ACC – Canvas affirms Invokana’s heart benefit

Invokana might never be able to shake off its safety issues, but at least on cardiovascular benefit it should be able to match its main rival. Data revealed at the American College of Cardiology meeting show a benefit in preventing heart failure among diabetics taking the Johnson & Johnson pill, which should help it win the FDA’s blessing to begin marketing on that claim, putting it on a par with Lilly and Boehringer’s Jardiance.

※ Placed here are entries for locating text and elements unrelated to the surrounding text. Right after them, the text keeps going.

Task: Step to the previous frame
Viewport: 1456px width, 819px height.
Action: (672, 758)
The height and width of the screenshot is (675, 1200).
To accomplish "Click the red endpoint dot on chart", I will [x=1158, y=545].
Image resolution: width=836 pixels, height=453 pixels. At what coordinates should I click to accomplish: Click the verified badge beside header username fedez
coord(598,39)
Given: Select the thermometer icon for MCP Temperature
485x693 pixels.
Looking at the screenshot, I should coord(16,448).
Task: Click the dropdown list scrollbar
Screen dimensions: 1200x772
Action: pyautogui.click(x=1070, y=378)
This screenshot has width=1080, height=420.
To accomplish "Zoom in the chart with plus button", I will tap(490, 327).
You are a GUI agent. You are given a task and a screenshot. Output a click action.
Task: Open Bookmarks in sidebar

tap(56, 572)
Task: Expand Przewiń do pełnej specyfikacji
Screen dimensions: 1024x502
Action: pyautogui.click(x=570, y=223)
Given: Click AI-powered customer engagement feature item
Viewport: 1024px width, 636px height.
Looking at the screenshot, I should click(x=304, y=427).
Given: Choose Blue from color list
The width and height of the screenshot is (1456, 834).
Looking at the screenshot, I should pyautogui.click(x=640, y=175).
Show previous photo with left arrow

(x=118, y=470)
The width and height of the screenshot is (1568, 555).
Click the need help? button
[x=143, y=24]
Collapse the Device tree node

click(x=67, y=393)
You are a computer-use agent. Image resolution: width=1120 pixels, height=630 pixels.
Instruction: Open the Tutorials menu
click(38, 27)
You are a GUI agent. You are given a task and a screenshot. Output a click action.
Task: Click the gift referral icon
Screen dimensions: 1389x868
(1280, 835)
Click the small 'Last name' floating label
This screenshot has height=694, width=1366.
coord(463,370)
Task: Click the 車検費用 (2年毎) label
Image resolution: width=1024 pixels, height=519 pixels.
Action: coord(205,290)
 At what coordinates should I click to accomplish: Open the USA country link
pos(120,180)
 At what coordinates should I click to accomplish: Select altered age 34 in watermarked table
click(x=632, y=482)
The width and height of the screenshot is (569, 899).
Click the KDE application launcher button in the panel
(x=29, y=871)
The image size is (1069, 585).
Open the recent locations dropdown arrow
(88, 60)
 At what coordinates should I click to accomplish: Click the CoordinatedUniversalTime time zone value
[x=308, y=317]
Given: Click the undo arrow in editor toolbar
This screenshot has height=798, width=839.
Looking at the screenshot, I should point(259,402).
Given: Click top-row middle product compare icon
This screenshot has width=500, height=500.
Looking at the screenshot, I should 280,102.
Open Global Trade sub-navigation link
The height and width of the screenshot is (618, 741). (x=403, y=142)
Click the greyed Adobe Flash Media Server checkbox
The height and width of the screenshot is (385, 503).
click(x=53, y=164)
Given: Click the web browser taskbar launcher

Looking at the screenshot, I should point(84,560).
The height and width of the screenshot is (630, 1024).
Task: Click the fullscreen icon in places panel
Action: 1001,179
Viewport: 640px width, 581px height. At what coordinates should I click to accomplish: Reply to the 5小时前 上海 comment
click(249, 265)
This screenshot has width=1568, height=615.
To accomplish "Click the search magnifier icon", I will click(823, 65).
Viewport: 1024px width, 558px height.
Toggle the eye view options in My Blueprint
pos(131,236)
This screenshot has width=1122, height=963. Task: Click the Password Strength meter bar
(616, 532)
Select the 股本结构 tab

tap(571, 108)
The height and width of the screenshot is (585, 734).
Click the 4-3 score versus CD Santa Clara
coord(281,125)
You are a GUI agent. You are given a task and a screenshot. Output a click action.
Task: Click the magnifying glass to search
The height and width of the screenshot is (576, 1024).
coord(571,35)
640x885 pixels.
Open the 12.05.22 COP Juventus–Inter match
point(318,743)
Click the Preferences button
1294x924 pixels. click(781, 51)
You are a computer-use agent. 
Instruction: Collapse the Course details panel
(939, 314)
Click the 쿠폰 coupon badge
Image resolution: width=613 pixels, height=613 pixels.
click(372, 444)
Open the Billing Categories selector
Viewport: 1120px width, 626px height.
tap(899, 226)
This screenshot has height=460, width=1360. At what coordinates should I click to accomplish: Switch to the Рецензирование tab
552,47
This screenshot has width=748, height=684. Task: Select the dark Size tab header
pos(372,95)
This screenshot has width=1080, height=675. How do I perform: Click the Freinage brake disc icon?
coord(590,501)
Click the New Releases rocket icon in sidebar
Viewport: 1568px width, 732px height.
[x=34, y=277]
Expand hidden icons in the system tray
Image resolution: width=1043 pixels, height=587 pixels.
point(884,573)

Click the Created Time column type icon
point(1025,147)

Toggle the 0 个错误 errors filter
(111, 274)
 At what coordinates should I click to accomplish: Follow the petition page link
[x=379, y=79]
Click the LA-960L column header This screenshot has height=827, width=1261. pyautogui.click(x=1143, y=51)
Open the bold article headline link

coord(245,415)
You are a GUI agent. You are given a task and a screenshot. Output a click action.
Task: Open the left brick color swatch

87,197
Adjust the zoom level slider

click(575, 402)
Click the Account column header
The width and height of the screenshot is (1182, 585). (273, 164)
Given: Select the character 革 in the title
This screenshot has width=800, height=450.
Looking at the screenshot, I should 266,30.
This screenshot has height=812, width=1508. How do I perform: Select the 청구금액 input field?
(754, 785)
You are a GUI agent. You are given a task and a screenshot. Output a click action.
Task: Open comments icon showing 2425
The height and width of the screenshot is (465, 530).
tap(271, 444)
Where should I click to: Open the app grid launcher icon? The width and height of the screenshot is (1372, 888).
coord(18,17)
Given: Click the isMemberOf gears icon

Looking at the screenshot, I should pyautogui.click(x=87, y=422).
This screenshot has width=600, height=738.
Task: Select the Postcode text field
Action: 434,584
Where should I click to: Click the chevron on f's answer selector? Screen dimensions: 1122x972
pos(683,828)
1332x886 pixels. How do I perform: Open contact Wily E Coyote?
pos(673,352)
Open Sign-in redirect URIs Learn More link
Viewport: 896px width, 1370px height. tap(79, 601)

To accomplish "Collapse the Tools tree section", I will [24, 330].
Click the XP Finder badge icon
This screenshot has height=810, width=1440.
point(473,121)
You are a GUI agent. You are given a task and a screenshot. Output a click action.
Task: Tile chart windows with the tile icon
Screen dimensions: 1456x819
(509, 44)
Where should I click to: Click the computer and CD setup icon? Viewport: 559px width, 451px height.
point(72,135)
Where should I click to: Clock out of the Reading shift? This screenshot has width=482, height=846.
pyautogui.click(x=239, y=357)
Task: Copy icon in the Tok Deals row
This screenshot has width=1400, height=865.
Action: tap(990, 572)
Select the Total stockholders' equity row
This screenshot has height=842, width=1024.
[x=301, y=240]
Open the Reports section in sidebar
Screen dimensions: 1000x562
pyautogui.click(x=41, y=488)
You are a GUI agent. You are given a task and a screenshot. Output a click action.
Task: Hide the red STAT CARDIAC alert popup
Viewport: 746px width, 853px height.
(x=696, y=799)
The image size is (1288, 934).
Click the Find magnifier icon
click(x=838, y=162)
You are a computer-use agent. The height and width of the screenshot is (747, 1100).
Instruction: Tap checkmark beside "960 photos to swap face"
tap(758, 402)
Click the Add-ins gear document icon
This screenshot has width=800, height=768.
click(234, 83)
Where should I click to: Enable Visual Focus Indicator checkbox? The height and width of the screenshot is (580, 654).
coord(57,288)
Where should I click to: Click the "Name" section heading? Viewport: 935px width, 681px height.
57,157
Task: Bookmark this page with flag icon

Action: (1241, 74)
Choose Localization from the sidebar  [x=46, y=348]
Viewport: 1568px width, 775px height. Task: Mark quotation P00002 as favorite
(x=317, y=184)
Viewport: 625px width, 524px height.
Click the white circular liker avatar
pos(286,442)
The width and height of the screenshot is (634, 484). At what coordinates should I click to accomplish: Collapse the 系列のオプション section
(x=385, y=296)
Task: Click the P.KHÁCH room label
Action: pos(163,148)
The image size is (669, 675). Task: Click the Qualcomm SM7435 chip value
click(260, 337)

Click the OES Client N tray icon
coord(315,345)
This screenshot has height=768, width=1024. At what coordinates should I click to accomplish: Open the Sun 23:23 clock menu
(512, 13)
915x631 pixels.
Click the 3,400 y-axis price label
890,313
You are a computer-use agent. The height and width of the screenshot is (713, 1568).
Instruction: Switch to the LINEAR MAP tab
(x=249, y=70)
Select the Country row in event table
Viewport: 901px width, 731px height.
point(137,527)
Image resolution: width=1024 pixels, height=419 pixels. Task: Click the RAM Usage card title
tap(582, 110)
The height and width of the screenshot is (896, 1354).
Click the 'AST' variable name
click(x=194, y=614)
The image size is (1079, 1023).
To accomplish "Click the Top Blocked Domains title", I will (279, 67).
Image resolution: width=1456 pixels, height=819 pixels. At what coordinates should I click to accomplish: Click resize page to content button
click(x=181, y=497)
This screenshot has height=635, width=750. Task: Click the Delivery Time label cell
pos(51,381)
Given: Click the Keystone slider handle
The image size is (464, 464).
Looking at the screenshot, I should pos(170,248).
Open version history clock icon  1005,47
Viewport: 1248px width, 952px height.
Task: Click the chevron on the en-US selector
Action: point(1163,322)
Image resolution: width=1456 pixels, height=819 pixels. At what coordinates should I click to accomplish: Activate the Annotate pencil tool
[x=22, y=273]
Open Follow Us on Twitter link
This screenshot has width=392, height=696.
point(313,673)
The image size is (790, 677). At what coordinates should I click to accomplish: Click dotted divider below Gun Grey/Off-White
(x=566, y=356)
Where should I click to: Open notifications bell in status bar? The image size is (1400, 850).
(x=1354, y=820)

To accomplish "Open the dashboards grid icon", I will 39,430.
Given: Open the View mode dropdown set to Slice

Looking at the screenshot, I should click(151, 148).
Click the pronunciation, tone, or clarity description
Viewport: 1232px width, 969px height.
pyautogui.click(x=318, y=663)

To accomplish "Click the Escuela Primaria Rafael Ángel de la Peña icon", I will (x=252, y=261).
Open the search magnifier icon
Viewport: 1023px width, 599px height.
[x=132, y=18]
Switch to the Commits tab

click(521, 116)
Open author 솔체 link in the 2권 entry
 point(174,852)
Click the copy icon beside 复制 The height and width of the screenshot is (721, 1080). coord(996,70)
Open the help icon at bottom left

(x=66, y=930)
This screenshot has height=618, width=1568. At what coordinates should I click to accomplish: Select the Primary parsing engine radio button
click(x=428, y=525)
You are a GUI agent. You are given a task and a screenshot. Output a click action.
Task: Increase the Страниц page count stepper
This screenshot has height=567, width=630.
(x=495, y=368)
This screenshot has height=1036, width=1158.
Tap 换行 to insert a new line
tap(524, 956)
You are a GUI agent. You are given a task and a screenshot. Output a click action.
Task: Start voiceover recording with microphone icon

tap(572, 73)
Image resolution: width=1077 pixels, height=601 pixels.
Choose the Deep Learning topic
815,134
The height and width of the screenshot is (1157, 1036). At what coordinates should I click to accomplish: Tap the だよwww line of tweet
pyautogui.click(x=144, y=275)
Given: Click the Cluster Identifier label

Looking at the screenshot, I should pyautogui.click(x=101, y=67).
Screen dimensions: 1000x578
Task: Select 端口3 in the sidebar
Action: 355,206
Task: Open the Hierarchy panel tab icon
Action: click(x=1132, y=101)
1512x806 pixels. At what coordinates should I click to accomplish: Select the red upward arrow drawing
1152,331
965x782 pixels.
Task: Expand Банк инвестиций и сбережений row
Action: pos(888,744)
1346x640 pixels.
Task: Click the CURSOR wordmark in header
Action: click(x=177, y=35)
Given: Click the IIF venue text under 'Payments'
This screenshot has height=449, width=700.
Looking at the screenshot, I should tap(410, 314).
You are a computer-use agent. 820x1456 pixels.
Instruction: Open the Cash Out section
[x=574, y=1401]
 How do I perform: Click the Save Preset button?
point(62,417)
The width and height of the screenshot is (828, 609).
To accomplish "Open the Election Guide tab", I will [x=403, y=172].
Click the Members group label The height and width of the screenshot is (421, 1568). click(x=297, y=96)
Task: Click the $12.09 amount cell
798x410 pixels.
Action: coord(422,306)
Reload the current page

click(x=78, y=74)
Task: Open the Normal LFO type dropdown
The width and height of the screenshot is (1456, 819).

The latest analysis from the Canvas study further clarifies how Invokana prevents poor cardiovascular outcomes, with the drug showing a strong improvement over placebo in preventing heart failure hospitalisation as well as cardiovascular death. With diabetes specialists interested not just in heart safety but also in preventing death and complications from cardiovascular causes, showing a benefit is now a must for any glucose-lowering drugs.

Heart don't fail me now

The primary analysis from Canvas showed a statistically significant 14% reduction in the risk of a composite of cardiovascular death and non-fatal myocardial infarctions or strokes, but missed statistical significance on these individual outcomes when measured independently (ADA – Canvas paints a mixed picture for J&J’s Invokana, June 12, 2017).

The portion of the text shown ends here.